IndexTTS-1.5-vLLM
This is the IndexTTS-1.5 model converted for vLLM acceleration.
Model Description
IndexTTS-1.5 is a high-quality text-to-speech model optimized with vLLM for fast inference.
Performance
- RTF (Real-Time Factor): ~0.10 (10x faster than real-time)
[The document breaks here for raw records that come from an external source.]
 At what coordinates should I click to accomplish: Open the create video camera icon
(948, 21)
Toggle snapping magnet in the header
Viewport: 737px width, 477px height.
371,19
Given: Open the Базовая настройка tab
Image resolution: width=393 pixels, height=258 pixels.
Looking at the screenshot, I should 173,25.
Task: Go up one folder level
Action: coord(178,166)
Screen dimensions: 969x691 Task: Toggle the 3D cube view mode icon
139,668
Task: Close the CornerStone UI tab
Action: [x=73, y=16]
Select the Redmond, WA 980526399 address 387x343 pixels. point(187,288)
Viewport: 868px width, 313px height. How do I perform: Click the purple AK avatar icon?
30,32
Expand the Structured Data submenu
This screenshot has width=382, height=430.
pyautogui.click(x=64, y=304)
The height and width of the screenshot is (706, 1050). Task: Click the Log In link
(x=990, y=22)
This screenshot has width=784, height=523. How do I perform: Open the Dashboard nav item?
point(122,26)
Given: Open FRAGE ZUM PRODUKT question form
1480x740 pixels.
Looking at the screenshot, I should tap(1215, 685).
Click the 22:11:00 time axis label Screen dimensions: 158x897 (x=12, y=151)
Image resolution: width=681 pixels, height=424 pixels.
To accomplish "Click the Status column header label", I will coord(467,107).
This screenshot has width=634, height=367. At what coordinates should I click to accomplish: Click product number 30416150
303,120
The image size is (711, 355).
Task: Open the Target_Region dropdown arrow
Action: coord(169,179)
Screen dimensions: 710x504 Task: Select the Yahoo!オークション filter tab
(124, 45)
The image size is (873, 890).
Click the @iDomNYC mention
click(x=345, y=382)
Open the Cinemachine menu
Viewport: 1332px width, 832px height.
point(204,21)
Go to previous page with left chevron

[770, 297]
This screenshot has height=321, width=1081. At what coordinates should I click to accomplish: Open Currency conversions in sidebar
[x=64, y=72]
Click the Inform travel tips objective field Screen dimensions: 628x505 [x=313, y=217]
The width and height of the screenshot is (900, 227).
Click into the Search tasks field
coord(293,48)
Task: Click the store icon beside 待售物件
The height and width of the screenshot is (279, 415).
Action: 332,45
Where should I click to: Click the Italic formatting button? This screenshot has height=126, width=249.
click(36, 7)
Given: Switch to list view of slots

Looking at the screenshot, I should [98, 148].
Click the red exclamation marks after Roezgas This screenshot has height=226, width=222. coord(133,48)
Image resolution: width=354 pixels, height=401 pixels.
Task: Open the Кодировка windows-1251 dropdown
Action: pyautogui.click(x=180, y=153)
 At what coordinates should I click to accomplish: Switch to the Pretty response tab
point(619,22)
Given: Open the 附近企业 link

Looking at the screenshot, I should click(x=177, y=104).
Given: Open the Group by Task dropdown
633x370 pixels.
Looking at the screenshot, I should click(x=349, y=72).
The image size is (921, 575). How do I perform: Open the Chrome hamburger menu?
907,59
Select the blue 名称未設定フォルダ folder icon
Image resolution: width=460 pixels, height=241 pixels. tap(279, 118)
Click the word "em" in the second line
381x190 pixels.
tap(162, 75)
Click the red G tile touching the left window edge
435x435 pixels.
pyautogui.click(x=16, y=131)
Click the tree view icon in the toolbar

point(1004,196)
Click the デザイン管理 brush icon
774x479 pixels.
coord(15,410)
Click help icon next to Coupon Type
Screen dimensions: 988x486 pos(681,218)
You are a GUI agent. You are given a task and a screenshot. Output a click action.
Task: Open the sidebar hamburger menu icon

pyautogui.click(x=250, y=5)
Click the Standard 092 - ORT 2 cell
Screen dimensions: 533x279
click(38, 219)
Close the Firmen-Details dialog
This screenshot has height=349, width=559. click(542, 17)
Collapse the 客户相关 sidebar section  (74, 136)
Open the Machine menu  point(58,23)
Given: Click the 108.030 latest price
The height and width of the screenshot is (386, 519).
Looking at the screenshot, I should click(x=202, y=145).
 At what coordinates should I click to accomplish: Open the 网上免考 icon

- Peak Throughput: 8.49 requests/second at 96 concurrent requests
- Concurrency: Supports 128+ concurrent requests
- Speedup: 52x faster than real-time at peak load
- GPU: Tested on L40S with 75% memory utilization
Usage
Installation
pip install torch==2.8.0 torchvision torchaudio --index-url https://download.pytorch.org/whl/cu126
pip install vllm==0.10.2
pip install -r requirements.txt
Running the Server
python api_server.py \
--model_dir /path/to/IndexTTS-1.5-vLLM \
--host 0.0.0.0 \
--port 6006 \
--gpu_memory_utilization 0.75
API Example
import requests
url = "http://localhost:6006/tts_url"
data = {
"text": "Hello, this is IndexTTS speaking!",
"audio_paths": ["reference_audio.wav"]
}
response = requests.post(url, json=data)
with open("output.wav", "wb") as f:
f.write(response.content)
Model Details
- Base Model: IndexTTS-1.5
- Framework: vLLM 0.10.2
- PyTorch Version: 2.8.0+cu126
- CUDA Version: 12.6
- KV Cache: 283,200 tokens (75% GPU utilization)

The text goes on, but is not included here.